Ronald Walters, a professor of government and politics at the University of Maryland, College Park, who has studied black political leadership, is among the few observers who believe that the top-tier candidates will suffer serious damage by skipping the debate.

The leading contenders, he said, "are canceling out any prospect that Republicans will attract the black vote or even maintain the 2004 level of the black Republican vote."

Republicans have made little headway in their efforts of recent years to attract more minority votes. But party leaders such as Mehlman say the goal remains important in a closely divided nation, where elections can turn on a small numbers of votes.

In bypassing Baltimore, Giuliani, McCain, Romney and Thompson all have cited scheduling conflicts as a quarterly fundraising deadline draws near.

But their decisions also reflect the sort of cold political calculation that members of both parties are making during an election cycle in which candidates are being invited to an unprecedented number of events by increasingly specific interest groups.

At this stage of the campaign, many analysts say, candidates are concentrating on raising money and support from committed partisans. Months from now, few will remember the Morgan State debate, they say, and the eventual nominee will be better positioned to build bridges with minority voters.

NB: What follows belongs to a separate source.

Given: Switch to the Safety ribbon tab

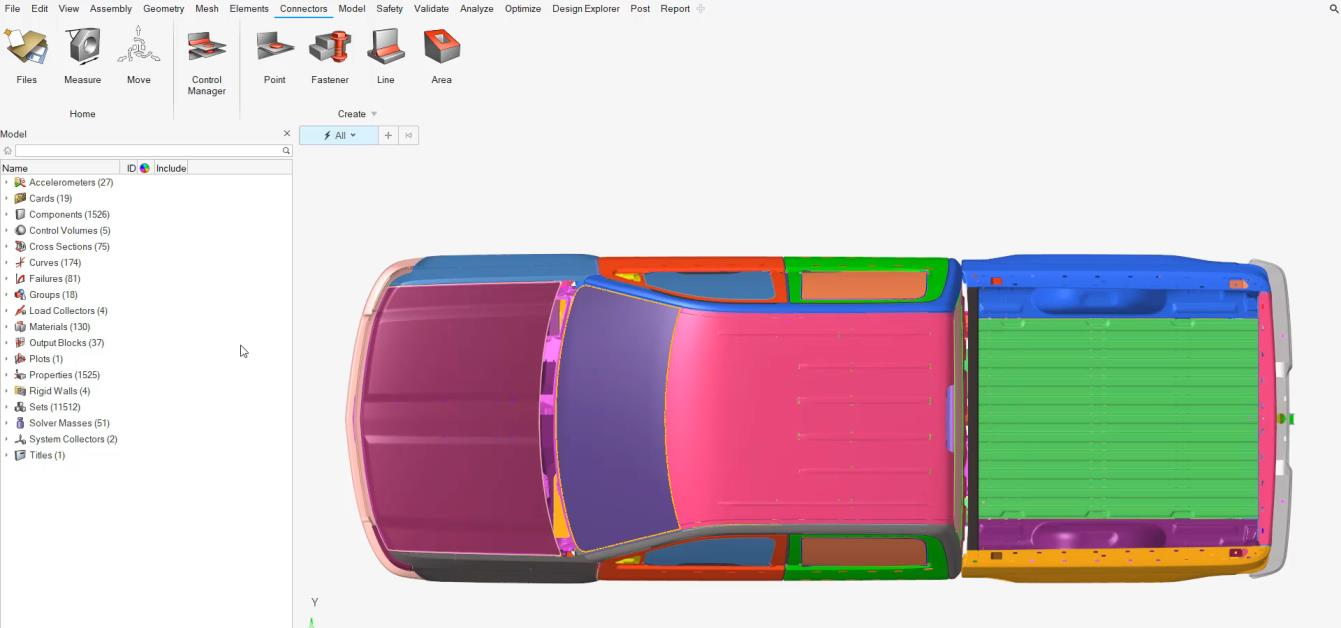Looking at the screenshot, I should (389, 9).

The need felt by Republicans and Democrats alike to build support among primary voters leaves them little time to engage their ideological adversaries. Thomas Schaller, a political scientist at the University of Maryland, Baltimore County, said the risk for the GOP front-runners was clear.

"When you have candidates who are already questionable on choice, already questionable on gay rights, already perhaps not acceptable on issues like immigration, do they want to go the further, additional step and answer questions on affirmative action, in front of a black audience?" he asked.

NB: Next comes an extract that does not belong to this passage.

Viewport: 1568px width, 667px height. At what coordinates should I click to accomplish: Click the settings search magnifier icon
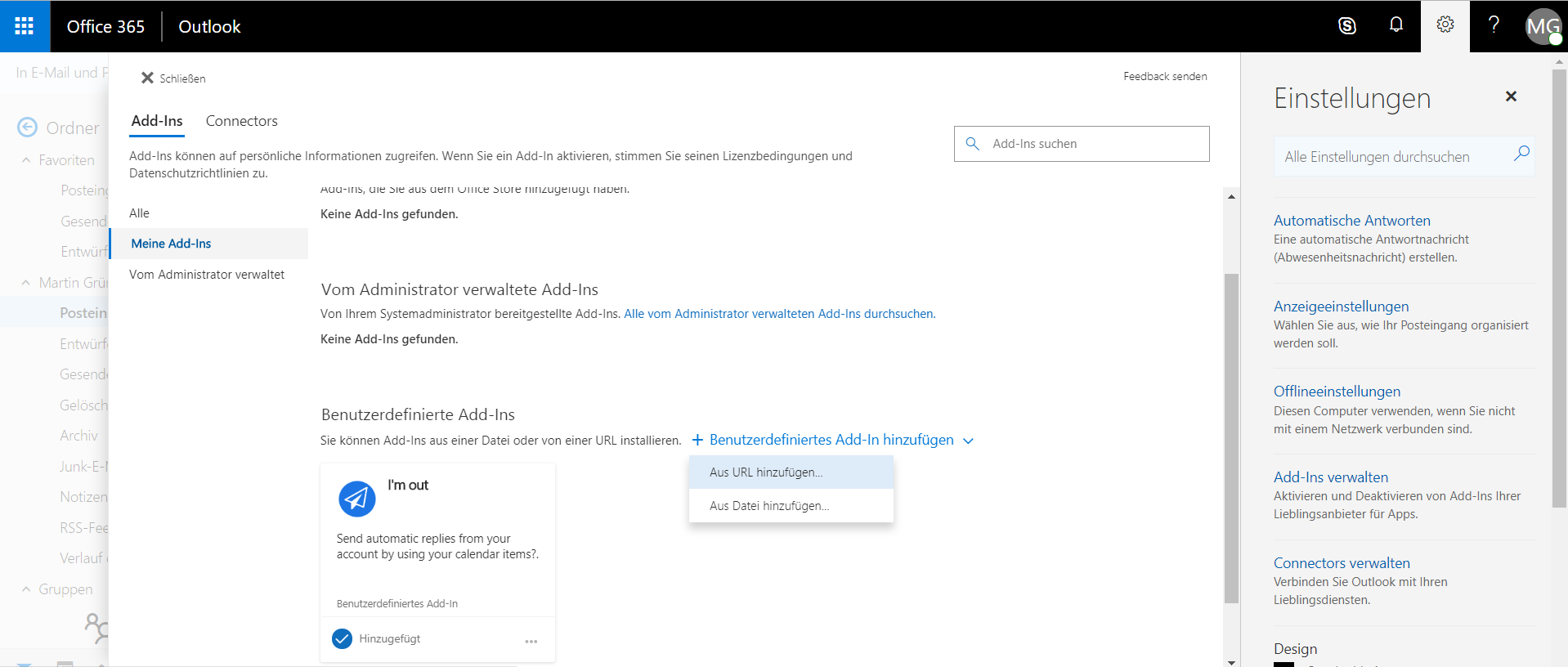coord(1521,154)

Giuliani, McCain, Romney and Thompson also declined to participate this month in a "values voters" forum in Florida sponsored by a coalition of socially conservative groups. Republican candidates also have declined invitations from the National Association for the Advancement of Colored People, the National Urban League and Logo, the gay-themed cable television network. The Spanish-language television network Univision postponed a planned forum for Republicans when only McCain would commit.

"The fact that a group scheduled a debate at a difficult time on the political calendar, when all campaigns are focused on raising money, is unfortunate," said Scott Reed, a Republican consultant who managed Bob Dole's 1996 presidential campaign. "But as one of these major candidates, you can't be everywhere all the time."

Reed said the no-shows would sustain little long-term impact.